O levantamento aponta que o uso de tecnologias de reconhecimento facial (TRFs) por órgãos públicos tem avançado sem qualquer legislação específica, mecanismos de controle efetivos ou transparência. Desde os megaeventos esportivos realizados na última década, como a Copa e os Jogos Olímpicos, sistemas sofisticados de vigilância foram incorporados à rotina de segurança pública, apoiados na promessa de localizar criminosos e pessoas desaparecidas.
Contudo, os pesquisadores alertam para os riscos desse avanço desregulado: violações de privacidade, erros de identificação, mau uso de recursos públicos e impactos discriminatórios, especialmente sobre a população negra. Um dos casos mais emblemáticos ocorreu em 2024, quando o personal trainer João Antônio Trindade Bastos foi confundido com um foragido e abordado de forma ríspida durante uma partida de futebol em Aracaju. A repercussão levou o governo de Sergipe a suspender o uso da tecnologia, até então usada para prender mais de dez pessoas.
O relatório ainda aponta que mais da metade das abordagens policiais com base em reconhecimento facial resultaram em identificações equivocadas no Brasil, o que escancara o risco de prisões indevidas.
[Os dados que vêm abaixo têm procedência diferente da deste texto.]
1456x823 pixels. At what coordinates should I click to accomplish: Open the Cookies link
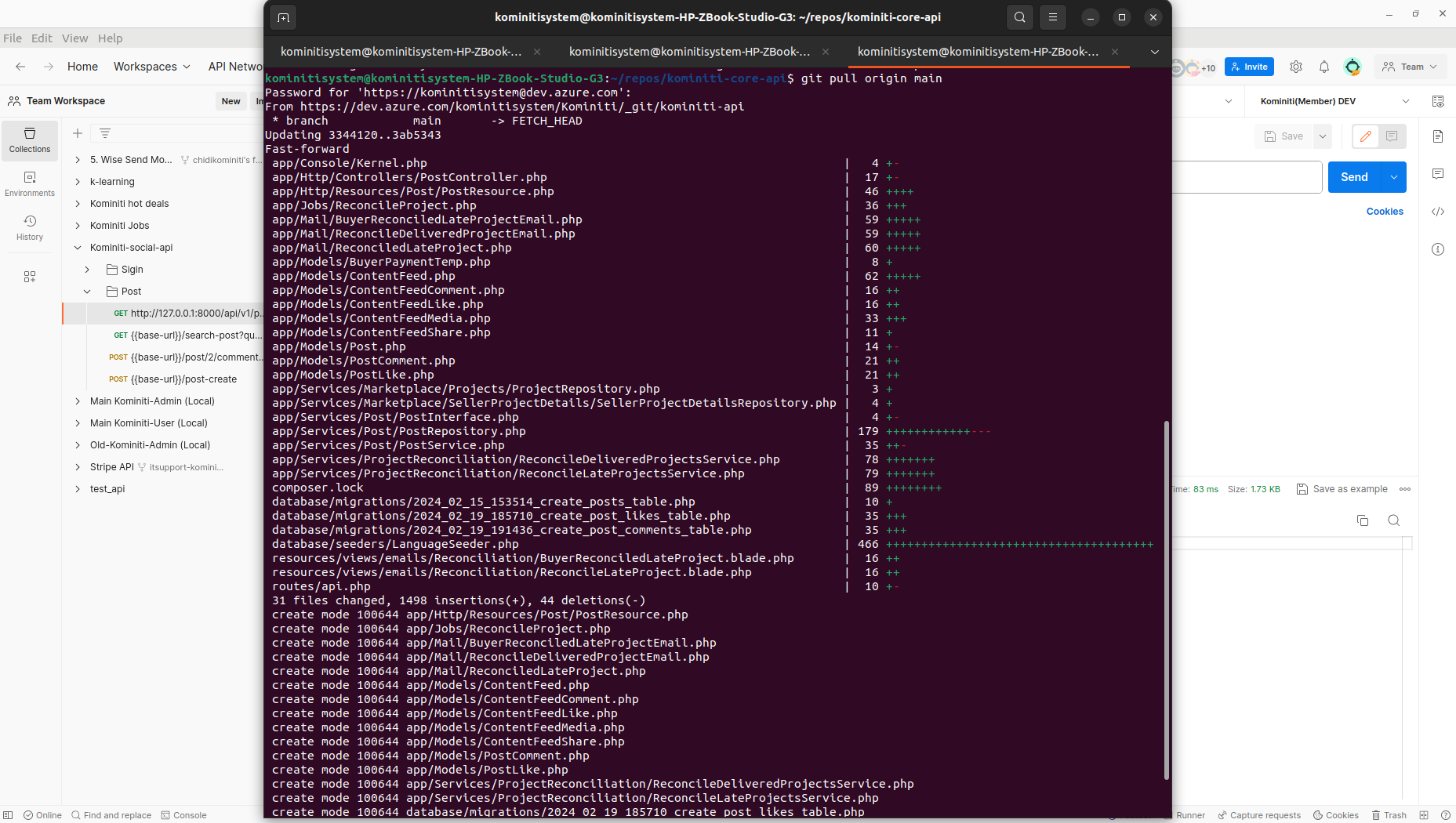1385,212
Pesquisas internacionais já haviam evidenciado que os sistemas são mais imprecisos quando aplicados a pessoas negras, indígenas e asiáticas — podendo errar até 100 vezes mais em relação a indivíduos brancos.
Apesar desses riscos, o Brasil ainda não conta com uma legislação específica. Em dezembro de 2024, o Senado aprovou o PL 2338/2023, que propõe regulamentar o uso de inteligência artificial na segurança pública. No entanto, segundo os pesquisadores, o texto aprovado abre brechas que, na prática, permitem o uso generalizado da tecnologia.
Diante do cenário, o relatório defende medidas urgentes, como a criação de uma lei nacional clara, padronização de protocolos, auditorias independentes, maior transparência nos contratos públicos e autorização judicial prévia para o uso de dados biométricos. O coordenador do CESeC, Pablo Nunes, reforça que o objetivo é contribuir para a tramitação do PL e alertar as instituições de controle sobre os riscos de uma vigilância biométrica mal regulada, que pode reproduzir preconceitos e comprometer direitos fundamentais.